I'm developing everything with a complete test-suite in the background, which automatically verifies each and every API interaction, checking all data, return values, etc. against their recorded counterpart.
February 13, 2026 at 9:03 AM
Unfortunately, not with this approach. It replays everything using real APIs, which manipulate kernel state, so that part can never be rewound.
February 13, 2026 at 8:52 AM
Thanks Alex, truly means a lot!
February 13, 2026 at 8:51 AM
Reposting this for the European crowd.
Please repost and share among friends, peers, coworkers - I'm trying to gauge if this has merit to be continued or not.
I've been working on something new since August 2025 and have decided to finally spill the beans:
Introducing "Project Echo", a deterministic Record & Replay tool for PS5:
www.youtube.com/watch?v=K_sd...

Please read the video description and let me know your brutally honest feedback!
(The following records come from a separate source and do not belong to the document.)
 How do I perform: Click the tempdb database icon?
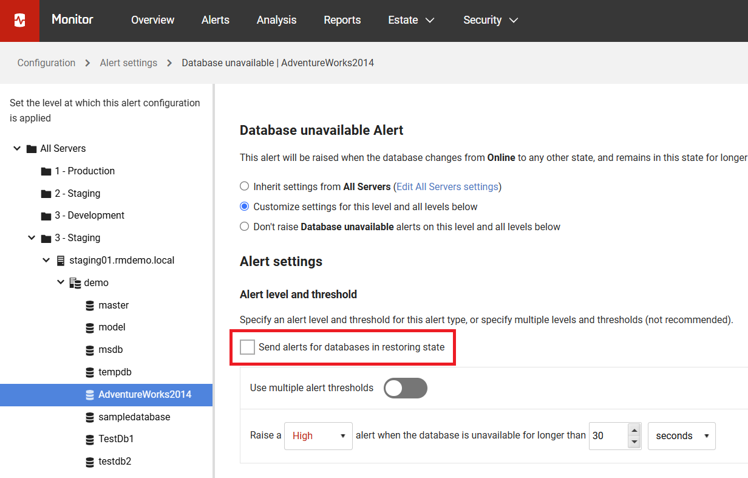coord(90,372)
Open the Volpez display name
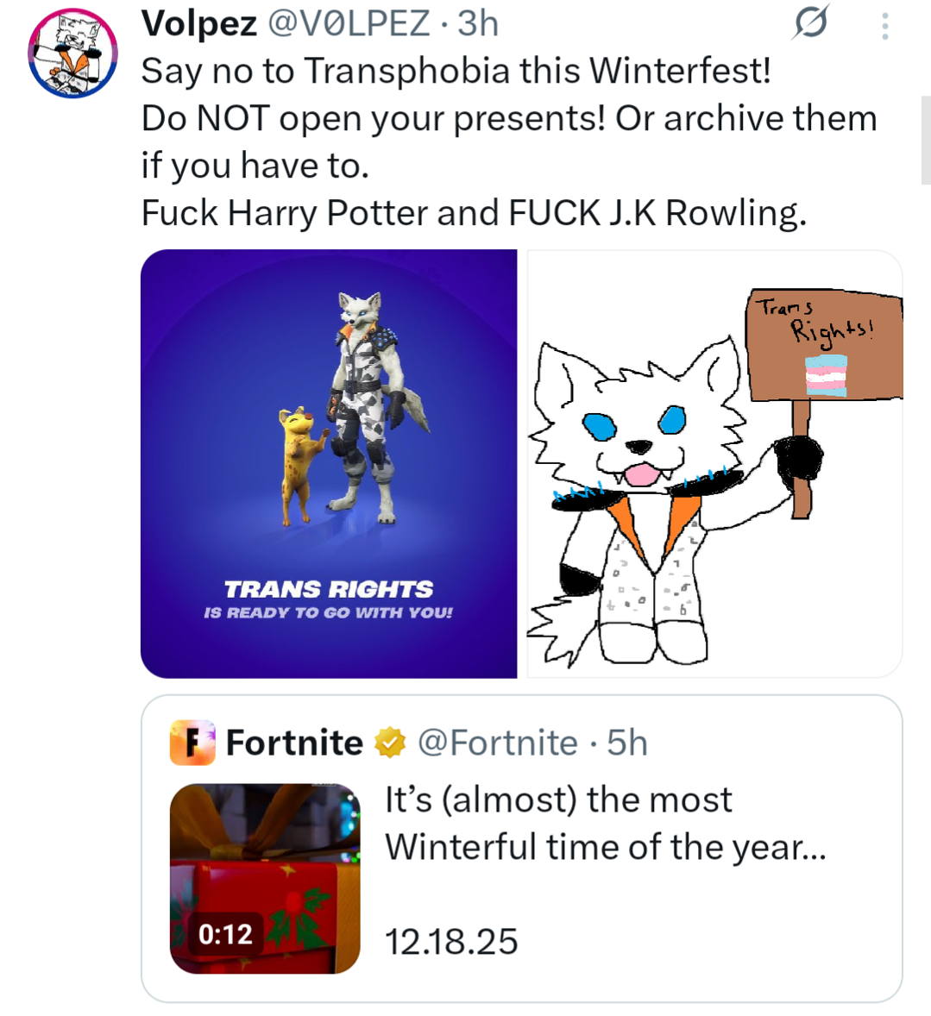This screenshot has width=931, height=1016. coord(199,23)
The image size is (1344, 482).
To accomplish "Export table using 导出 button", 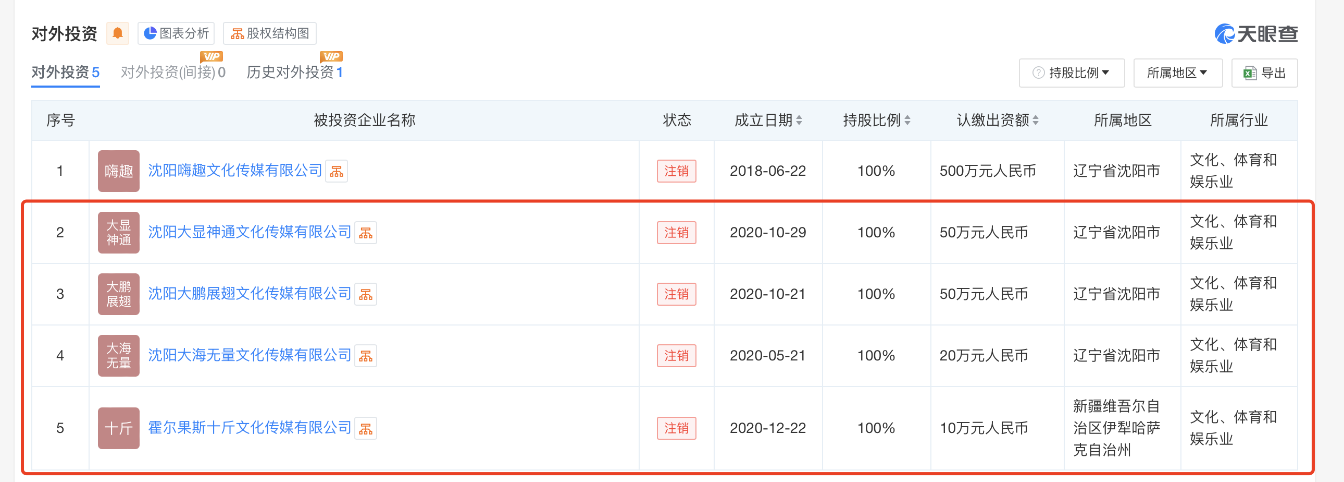I will pos(1264,73).
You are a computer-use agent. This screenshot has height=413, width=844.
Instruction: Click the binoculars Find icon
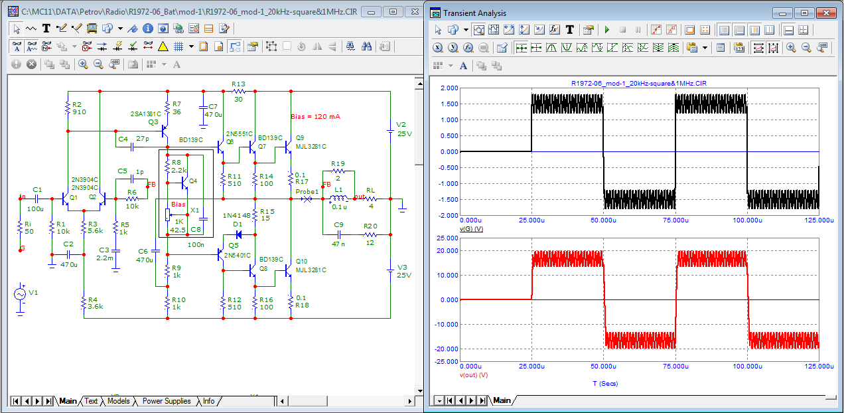coord(366,46)
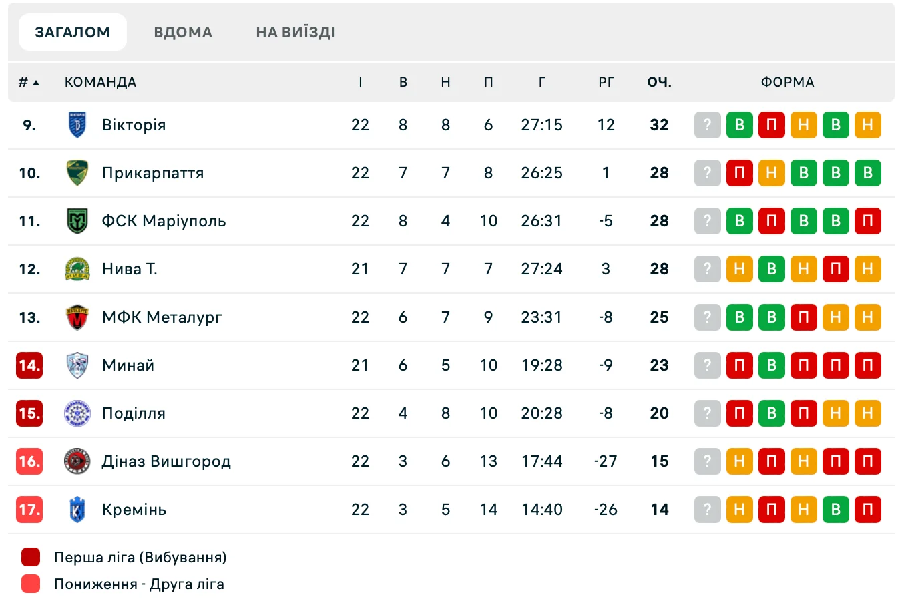Click the МФК Металург club logo
Screen dimensions: 902x601
point(77,317)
"Project Echo" early pre-alpha footage
YouTube video by Molecular Matters
www.youtube.com
February 13, 2026 at 8:11 AM
1) Rewind is not possible with that approach, unfortunately.
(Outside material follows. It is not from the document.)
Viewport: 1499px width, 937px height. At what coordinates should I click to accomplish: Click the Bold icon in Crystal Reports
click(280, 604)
2) Yes, assuming that deterministic CPU code will produce the exact same data streams and commands for the GPU to execute.
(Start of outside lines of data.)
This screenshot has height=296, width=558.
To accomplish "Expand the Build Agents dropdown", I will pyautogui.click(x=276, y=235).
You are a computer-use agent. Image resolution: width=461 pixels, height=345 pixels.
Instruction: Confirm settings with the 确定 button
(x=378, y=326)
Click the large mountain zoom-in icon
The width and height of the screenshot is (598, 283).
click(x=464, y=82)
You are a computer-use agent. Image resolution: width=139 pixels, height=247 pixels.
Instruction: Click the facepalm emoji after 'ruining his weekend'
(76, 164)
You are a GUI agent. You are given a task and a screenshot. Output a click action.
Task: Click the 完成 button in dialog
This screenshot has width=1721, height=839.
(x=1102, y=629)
February 13, 2026 at 6:42 AM
Thanks Arseny!

And you're correct on all accounts, you clearly understood what it is!
February 13, 2026 at 6:40 AM
Yes, this captures everything that's non-deterministic, including network.
In a replay, the data (e.g. from a network request) will be there at the same time in the same frame as during the recording.
February 13, 2026 at 6:30 AM
Thanks!

Still a long way to go until I can easily record an UE5 game. Which kind of reminds me of how Live++ started :).
February 12, 2026 at 10:14 PM
All correct.
February 12, 2026 at 10:11 PM
Oh, and the 27MB contain the raw PCM data for the music. If you leave that out, it's much much smaller, in the high KB range for that recording (uncompressed).
February 12, 2026 at 10:10 PM
I updated the video description so that it hopefully answers most questions I received so far. I'm not familiar with gfxreconstruct unfortunately.
February 12, 2026 at 9:30 PM
Correct.
The data is directly streamed to the dev PC and gets compressed afterwards (if you want that). Data is super compressible since most of it is very redundant.
E.g. the trace from the video has 27MB which compress down to 7MB. The recording used 5 threads.
February 12, 2026 at 9:29 PM
That's the end goal.
I started with PS5 first because its API surface is known and it doesn't have crazy 3rd-party stuff, CrowdStrike, ...
February 12, 2026 at 9:16 PM
Thanks for the feedback!
The main idea here (and this is why the approach is fundamentally different to others) is that recording is so low-overhead that it should be "always on".
So in my head, every bug ticket now has a recording attached, which is fully debuggable during replay.
February 12, 2026 at 8:56 PM
Yes, because I also patch functions from system libraries for which I don't have symbols, not even the executable that's loaded.
Those are figured out at runtime by binary analysis. It's fast enough, and results for sys libs are cached.
February 12, 2026 at 8:23 PM
They are captured directly in case they have a lock prefix.
For instructions without a lock, you cannot distinguish between atomics and ordinary writes, so I will probably have to resort to sole compiler switch for this.
It's complicated 😀
February 12, 2026 at 8:22 PM
No, at runtime.
February 12, 2026 at 8:06 PM
I was thinking about offering two modes eventually. One what I have, the other one full instruction level tracing for finding such bugs as well, but certainly not in the first version.
That stuff is hard.
February 12, 2026 at 8:06 PM
That won't be captured or detected directly, but if it leads to non-deterministic behaviour down the road, that divergence will be detected and reported.
You could then use ThreadSan to dig in.
February 12, 2026 at 7:59 PM
Please ask any questions you might have once you have recovered.
I'm serious.
I'm trying to gauge if there's merit to continue working on this.